(Pointing records for text and elements)
┄┄┄┄┄┄
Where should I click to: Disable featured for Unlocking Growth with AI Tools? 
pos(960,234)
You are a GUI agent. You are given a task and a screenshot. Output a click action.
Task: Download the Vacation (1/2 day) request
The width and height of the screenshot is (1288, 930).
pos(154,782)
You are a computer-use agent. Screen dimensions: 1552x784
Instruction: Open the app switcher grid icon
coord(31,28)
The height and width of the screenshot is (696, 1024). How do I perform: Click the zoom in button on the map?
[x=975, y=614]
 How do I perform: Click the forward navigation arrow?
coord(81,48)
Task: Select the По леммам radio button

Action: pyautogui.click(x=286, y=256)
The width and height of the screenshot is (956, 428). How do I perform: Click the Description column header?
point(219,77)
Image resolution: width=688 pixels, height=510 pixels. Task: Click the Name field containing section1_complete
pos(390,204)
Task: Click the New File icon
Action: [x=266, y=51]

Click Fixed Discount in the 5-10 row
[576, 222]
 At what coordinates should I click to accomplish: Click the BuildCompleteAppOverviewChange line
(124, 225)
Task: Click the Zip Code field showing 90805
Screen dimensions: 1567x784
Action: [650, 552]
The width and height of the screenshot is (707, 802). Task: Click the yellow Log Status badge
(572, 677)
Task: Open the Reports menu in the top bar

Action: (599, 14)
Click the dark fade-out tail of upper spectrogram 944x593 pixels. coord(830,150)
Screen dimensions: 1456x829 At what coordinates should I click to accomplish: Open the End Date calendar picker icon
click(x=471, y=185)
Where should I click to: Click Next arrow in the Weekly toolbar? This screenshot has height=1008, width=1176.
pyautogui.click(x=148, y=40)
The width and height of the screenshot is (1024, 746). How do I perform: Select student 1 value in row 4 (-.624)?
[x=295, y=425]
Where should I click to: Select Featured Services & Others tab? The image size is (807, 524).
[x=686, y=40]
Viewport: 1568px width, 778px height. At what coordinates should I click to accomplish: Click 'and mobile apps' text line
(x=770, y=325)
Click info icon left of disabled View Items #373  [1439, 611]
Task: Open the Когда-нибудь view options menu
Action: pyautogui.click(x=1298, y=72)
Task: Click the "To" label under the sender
┄┄┄┄┄┄
» WORK TO COMPLETE:
Reproduce all of the material above line for line, keeping every character unchanged.

» EXERCISE SOLUTION:
Where should I click to: Disable featured for Unlocking Growth with AI Tools? 
pos(960,234)
You are a GUI agent. You are given a task and a screenshot. Output a click action.
Task: Download the Vacation (1/2 day) request
The width and height of the screenshot is (1288, 930).
pos(154,782)
You are a computer-use agent. Screen dimensions: 1552x784
Instruction: Open the app switcher grid icon
coord(31,28)
The height and width of the screenshot is (696, 1024). How do I perform: Click the zoom in button on the map?
[x=975, y=614]
 How do I perform: Click the forward navigation arrow?
coord(81,48)
Task: Select the По леммам radio button

Action: pyautogui.click(x=286, y=256)
The width and height of the screenshot is (956, 428). How do I perform: Click the Description column header?
point(219,77)
Image resolution: width=688 pixels, height=510 pixels. Task: Click the Name field containing section1_complete
pos(390,204)
Task: Click the New File icon
Action: [x=266, y=51]

Click Fixed Discount in the 5-10 row
[576, 222]
 At what coordinates should I click to accomplish: Click the BuildCompleteAppOverviewChange line
(124, 225)
Task: Click the Zip Code field showing 90805
Screen dimensions: 1567x784
Action: [650, 552]
The width and height of the screenshot is (707, 802). Task: Click the yellow Log Status badge
(572, 677)
Task: Open the Reports menu in the top bar

Action: (599, 14)
Click the dark fade-out tail of upper spectrogram 944x593 pixels. coord(830,150)
Screen dimensions: 1456x829 At what coordinates should I click to accomplish: Open the End Date calendar picker icon
click(x=471, y=185)
Where should I click to: Click Next arrow in the Weekly toolbar? This screenshot has height=1008, width=1176.
pyautogui.click(x=148, y=40)
The width and height of the screenshot is (1024, 746). How do I perform: Select student 1 value in row 4 (-.624)?
[x=295, y=425]
Where should I click to: Select Featured Services & Others tab? The image size is (807, 524).
[x=686, y=40]
Viewport: 1568px width, 778px height. At what coordinates should I click to accomplish: Click 'and mobile apps' text line
(x=770, y=325)
Click info icon left of disabled View Items #373  [1439, 611]
Task: Open the Когда-нибудь view options menu
Action: pyautogui.click(x=1298, y=72)
Task: Click the "To" label under the sender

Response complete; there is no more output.